= Thomas Allison (explorer) =

Thomas Allison (fl. 1697), was an English Arctic voyager.

==Outward Voyage==
Of Allison's personal history we have no record beyond what is to be gleaned from a journal of one of his voyages afterwards published. While in command of the ship Ann, of Yarmouth, of 260 tons, in the service of the Russia Company, he left Archangel in the White Sea on his homeward voyage, on 8 October 1697. After beating about for seventeen days off the coasts of Russia and Lapland, he found himself, on the 23rd of the same month, twenty-one miles N.E. from the Nord Kyn, the northernmost point of Europe and Norway, in lat. 71° 6′ N. Two days later, during a gale in thick weather, he sighted the North Cape, and ran for shelter into the 'Fuel,' or wide opening between the Nord Kyn and the North Cape.

==Arctic==
A perusal of his journal in the light of the best modern charts and sailing directions for these parts serves to show that he finally anchored in a small but secure harbour on the west side of what is now known as Porsanger Fjord, probably Saernoes Pollen, where he, by stress of weather, was forced to winter.

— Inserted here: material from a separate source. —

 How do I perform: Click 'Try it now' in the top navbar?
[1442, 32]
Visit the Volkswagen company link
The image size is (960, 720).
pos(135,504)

It was during this period, under most difficult and trying circumstances, that his once famous journal was written, which is a faithful record of the daily experiences and trials of himself and his hardy crew. Such was the intense cold on 1 February 1698, that, in order to write his journal, 'a boy had to thaw the ink as oft as he had occasion to dip his pen.' The writer appears to have been not only a thorough seaman, well experienced in northern navigation, but also one well able to command the respect of his men by his unswerving adherence to daily work and discipline during a period of nearly five months' apparently enforced idleness.

==Return==
After enduring all the hardships of a severe Arctic winter with the loss of only one man, the Ann left the Fuel on 26 March 1698, and on 24 April following finally reached Gravesend. This narrative was published in the following year under the title of An Account of a Voyage from Archangel in Russia, in the year 1697, of the Ship and Company wintering near the North Cape, in the Latitude of 71. Their manner of Living and what they suffered by the Extreame Cold. Also Observations of the Climate, Country, and Inhabitants. Together with a Chart. By Tho. Allison, Commander of the Ship. Published at the request of the Russia Company, chiefly for the benefit of those who sail that way, as well for the satisfaction of the curious, or any who are concerned in that trade. London, 1699, 8vo (112 pp.). This account, often overlooked, was afterwards reprinted in Pinkerton's Voyages.